‘Bushman’ stomps out graffiti in Huntington Beach
Graffiti often happens overnight, but taggers should be warned: Huntington Beach resident Adam “Bushman” Orozco is an early riser.
Orozco is an artist by trade, an airbrush muralist. But he realizes there’s a right and a wrong way to express yourself.
For more than two years, Orozco has set out to clean up the graffiti in Surf City.
“People have been coming here and tearing apart our city,” said Orozco, 59, adding that he’s noticed a proliferation of graffiti in Huntington Beach in recent years. “Huntington Beach, it’s not like Venice, you know? It’s a different lifestyle, an ohana style. We have a different flavor here. But these people have been coming and marking up, and no one’s doing anything about it.”
Orozco said he has had his own murals tagged over. Finally, he had enough.
He dedicates time nearly every day to going around Surf City and cleaning up graffiti. Sometimes he sees it first. Sometimes people tell him about it online, through Facebook Messenger.
Not even a recent major shoulder surgery can slow him down.
On Friday morning, he and his son Thunder, 22, painted over some graffiti behind the Arco gas station at Beach Boulevard and Adams Avenue. Sometimes he will also enlist his younger son Koa, 17, a senior at Huntington Beach High.
“You’ve got to work fast,” Orozco instructed Thunder. “People will see you [cleaning up] and they’ll try to come back the next day.”
Orozco is a character. A former professional boxer, he’s nicknamed “Bushman” because of the long curly hair he had as a child. He also likes to sell merchandise that carries the phrase “HB Till I Die.”
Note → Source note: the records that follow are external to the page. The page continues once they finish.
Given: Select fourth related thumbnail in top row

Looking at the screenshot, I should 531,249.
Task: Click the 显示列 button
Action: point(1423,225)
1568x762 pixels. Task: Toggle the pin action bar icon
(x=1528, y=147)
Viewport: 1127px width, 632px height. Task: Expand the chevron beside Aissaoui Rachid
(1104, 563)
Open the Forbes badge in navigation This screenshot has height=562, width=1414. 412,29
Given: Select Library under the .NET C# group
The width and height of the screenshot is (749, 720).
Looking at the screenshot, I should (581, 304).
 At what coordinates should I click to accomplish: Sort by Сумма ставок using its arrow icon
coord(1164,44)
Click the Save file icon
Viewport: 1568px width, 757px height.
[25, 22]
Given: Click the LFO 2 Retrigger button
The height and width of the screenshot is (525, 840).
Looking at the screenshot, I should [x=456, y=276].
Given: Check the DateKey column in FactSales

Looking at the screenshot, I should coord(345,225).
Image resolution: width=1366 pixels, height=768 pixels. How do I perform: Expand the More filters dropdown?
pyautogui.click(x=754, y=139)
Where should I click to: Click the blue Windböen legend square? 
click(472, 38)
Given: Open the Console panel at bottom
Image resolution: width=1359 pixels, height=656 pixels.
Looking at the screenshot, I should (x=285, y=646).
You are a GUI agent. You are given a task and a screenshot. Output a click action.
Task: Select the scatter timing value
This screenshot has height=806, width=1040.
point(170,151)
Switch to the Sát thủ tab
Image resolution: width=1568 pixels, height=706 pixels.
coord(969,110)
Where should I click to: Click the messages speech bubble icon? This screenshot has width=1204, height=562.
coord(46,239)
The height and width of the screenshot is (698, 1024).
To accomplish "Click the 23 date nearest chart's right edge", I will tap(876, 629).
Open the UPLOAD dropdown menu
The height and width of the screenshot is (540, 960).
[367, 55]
But in talking to him, it’s also clear that he cares deeply about the city that he’s called home for decades.
“I started my own vigilante thing against the taggers,” he said. “It only lasts about one night with me around. They put it up at night, and boom, 5 o’clock in the morning if I come across it then I’ll take it down, or if I see it during the day when I’m driving around.”
Orozco has two vehicles fully stocked with paints and supplies.
“I can match brick, stone, slate, marble,” he said. “Whatever it takes, I have the tools to do it.”
He pays for it largely out of his own pocket, though he said supporters will sometimes give him Home Depot gift cards.
Huntington Beach resident Jayme Markle hasn’t met Orozco in person, but she’s spent time talking with him on the phone. She recently started a GoFundMe to help him with paint and supplies. The goal is to raise $5,000.
“The community at large needs to be supporting him in cleaning up the graffiti,” Markle said. “Paint, tools and other stuff all costs money, so I think the community should be helping out. I mean, I donated to it, and I put it up.
“He’s a really down-to-earth, decent man. He truly has a heart for Huntington Beach and making it a pretty place to live. Nobody wants to see that ugly graffiti, and he’s really the only one who has stepped up to clean it up, because he can’t stand seeing it either. Huntington Beach is not the ghetto, or at least it’s not supposed to be.”
What Orozco believes in is generosity and the Aloha spirit. He was good friends with Rick “Rockin’ Fig” Fignetti, the local surf personality who died last July after a heart attack.
Orozco executes the Blowing of the Pu conch shell, a Hawaiian tradition, for paddle outs and other beach events in the city.
Local surfer and musician Don Ramsey is another good friend of Orozco’s. His advice to Orozco after his shoulder surgery was to sit down and relax a little bit, but of course “Bushman” didn’t listen.
“It’s amazing what he’s doing,” Ramsey said. “I mean, he’s removed so much. I run into [graffiti] downtown or in different parts of town, and I’ll send him pictures of it. Two or three days later, it’s gone. He’s on it.”
In August 2020, Orozco was honored with the Mayor’s Making a Difference Award by then-Huntington Beach Mayor Lyn Semeta. But, he said, he doesn’t clean up the graffiti for accolades like that.
To him, it’s about protecting the city he loves, where he lives blocks from the beach.
“My heart is here,” he said. “I grew up poor and every day I wake up and I see Catalina. I wake up to a beautiful sunrise, and I go to sleep with a beautiful sunset. You couldn’t ask for anything better, bro.
“If everybody did this, followed my lead, we wouldn’t have graffiti here.”